Active Testing

Nov 9, 2011

ABSTRACT:

One of the motivations for property testing of boolean functions is the idea that testing can serve as a preprocessing step before learning. However, in most machine learning applications, the ability to query functions at arbitrary points in the input space is considered highly unrealistic. Instead, the dominant query paradigm in applied machine learning, called active learning, is one where the algorithm may ask for examples to be labeled, but only from among those that exist in nature. That is, the algorithm may make a polynomial number of draws from the underlying distribution D and then query for labels, but only of points in its sample. In this work, we bring this well-studied model in learning to the domain of testing, calling it active testing.

We show that for a number of important properties, testing can still yield substantial benefits in this setting. This includes testing unions of intervals, testing linear separators, and testing various assumptions used in semi-supervised learning. For example, we show that testing unions of d intervals can be done with O(1) label requests in our setting, whereas it is known to require Omega(sqrt(d)) labeled examples for passive testing (where the algorithm must pay for labels on every example drawn from D) and Omega(d) for learning. In fact, our results for testing unions of intervals also yield improvements on prior work in both the membership query model (where any point in the domain can be queried) and the passive testing model [KR00] as well. In the case of testing linear separators in R^n, we show that both active and passive testing can be done with O(sqrt(n)) queries, substantially less than the Omega(n) needed for learning and also yielding a new upper bound for the passive testing model. We also show a general combination result that any disjoint union of testable properties remains testable in the active testing model, a feature that does not hold for passive testing.

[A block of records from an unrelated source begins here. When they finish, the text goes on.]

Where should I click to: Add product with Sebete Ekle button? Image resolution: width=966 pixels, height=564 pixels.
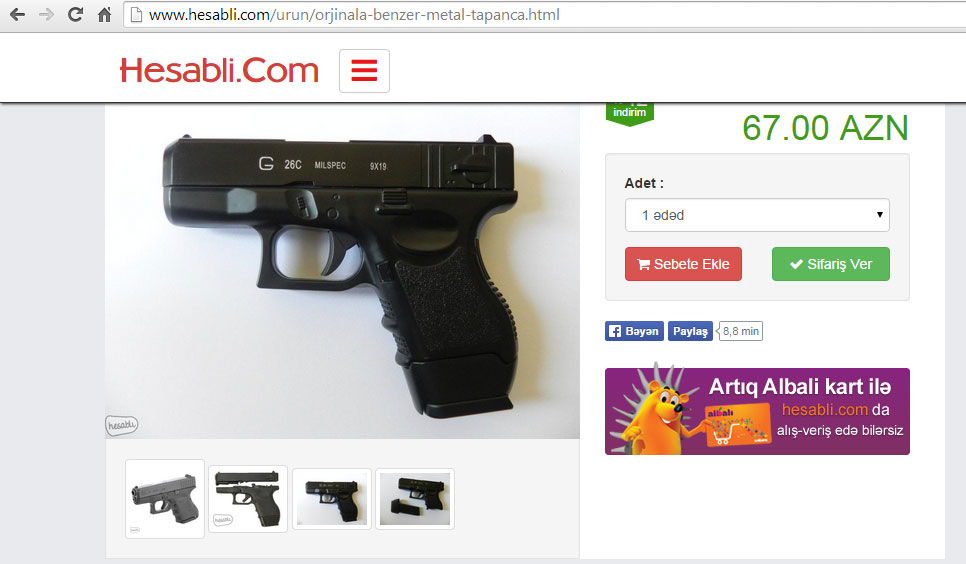683,264
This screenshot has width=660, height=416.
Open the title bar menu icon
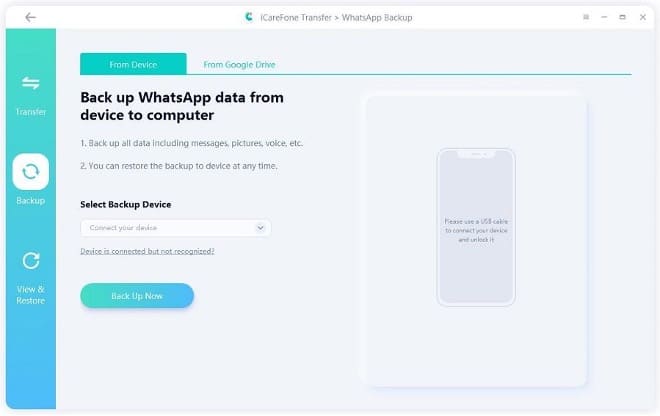click(x=586, y=17)
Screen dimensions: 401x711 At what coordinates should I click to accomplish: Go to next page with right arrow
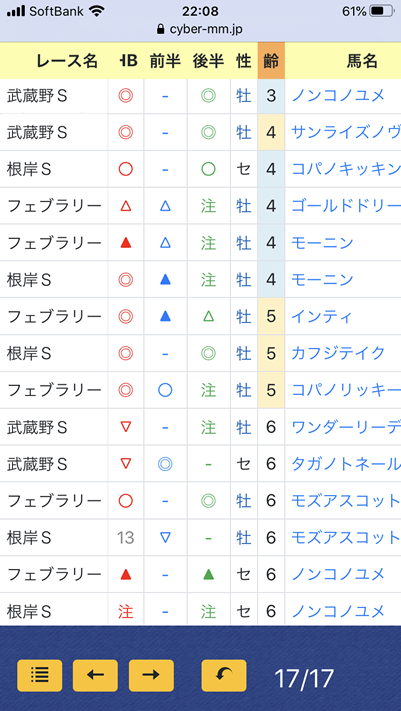[x=151, y=675]
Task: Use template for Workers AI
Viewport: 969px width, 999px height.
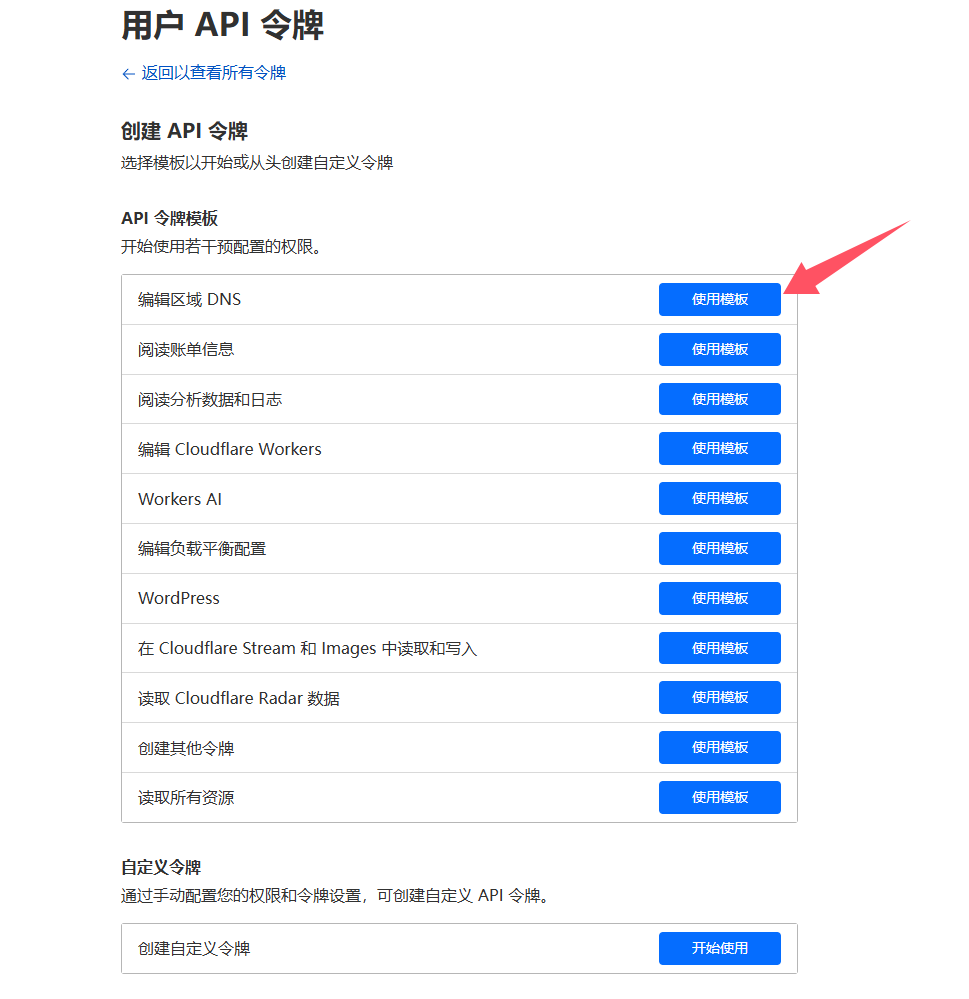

In addition to these specific results, we also develop a general notion of the testing dimension of a given property with respect to a given distribution. We show this dimension characterizes (up to constant factors) the intrinsic number of label requests needed to test that property; we do this for both the active and passive testing models. We then use this dimension to prove a number of lower bounds. For instance, interestingly, one case where we show active testing does not help is for dictator functions, where we give Omega(log n) lower bounds that match the upper bounds for learning this class.

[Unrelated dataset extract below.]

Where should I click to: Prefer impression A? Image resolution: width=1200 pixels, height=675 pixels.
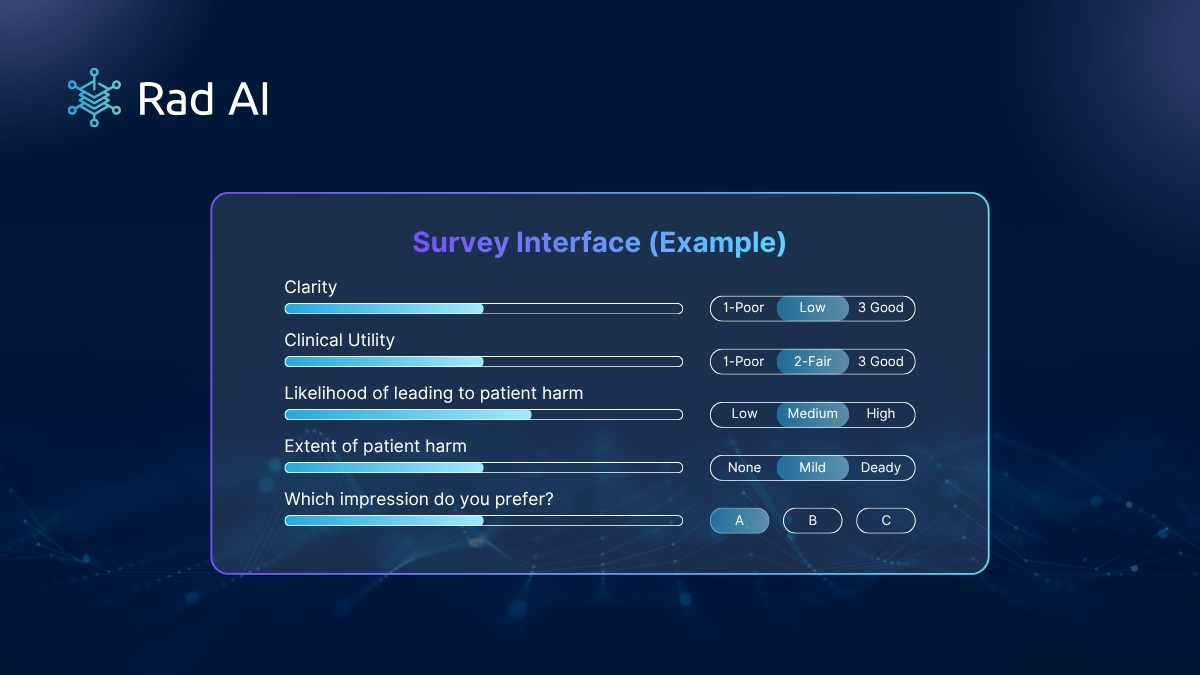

Our results show that testing can be a powerful tool in realistic models for learning, and further that active testing exhibits an interesting and rich structure. Our work in addition develops new characterizations of common function classes that may be of independent interest.

Joint work with Nina Balcan, Eric Blais and Avrim Blum. STOC 2012 submission.

One of the motivations for property testing of boolean functions is the idea that testing can serve as a preprocessing step before learning. However, in most machine learning applications, the ability to query functions at arbitrary points in the input space is considered highly unrealistic. Instead, the dominant query paradigm in applied machine learning, called active learning, is one where the algorithm may ask for examples to be labeled, but only from among those that exist in nature. That is, the algorithm may make a polynomial number of draws from the underlying distribution D and then query for labels, but only of points in its sample. In this work, we bring this well-studied model in learning to the domain of testing, calling it active testing.

We show that for a number of important properties, testing can still yield substantial benefits in this setting. This includes testing unions of intervals, testing linear separators, and testing various assumptions used in semi-supervised learning. For example, we show that testing unions of d intervals can be done with O(1) label requests in our setting, whereas it is known to require Omega(sqrt(d)) labeled examples for passive testing (where the algorithm must pay for labels on every example drawn from D) and Omega(d) for learning. In fact, our results for testing unions of intervals also yield improvements on prior work in both the membership query model (where any point in the domain can be queried) and the passive testing model [KR00] as well. In the case of testing linear separators in R^n, we show that both active and passive testing can be done with O(sqrt(n)) queries, substantially less than the Omega(n) needed for learning and also yielding a new upper bound for the passive testing model. We also show a general combination result that any disjoint union of testable properties remains testable in the active testing model, a feature that does not hold for passive testing.

In addition to these specific results, we also develop a general notion of the testing dimension of a given property with respect to a given distribution. We show this dimension characterizes (up to constant factors) the intrinsic number of label requests needed to test that property; we do this for both the active and passive testing models. We then use this dimension to prove a number of lower bounds. For instance, interestingly, one case where we show active testing does not help is for dictator functions, where we give Omega(log n) lower bounds that match the upper bounds for learning this class.

Our results show that testing can be a powerful tool in realistic models for learning, and further that active testing exhibits an interesting and rich structure. Our work in addition develops new characterizations of common function classes that may be of independent interest.

Joint work with Nina Balcan, Eric Blais and Avrim Blum. STOC 2012 submission.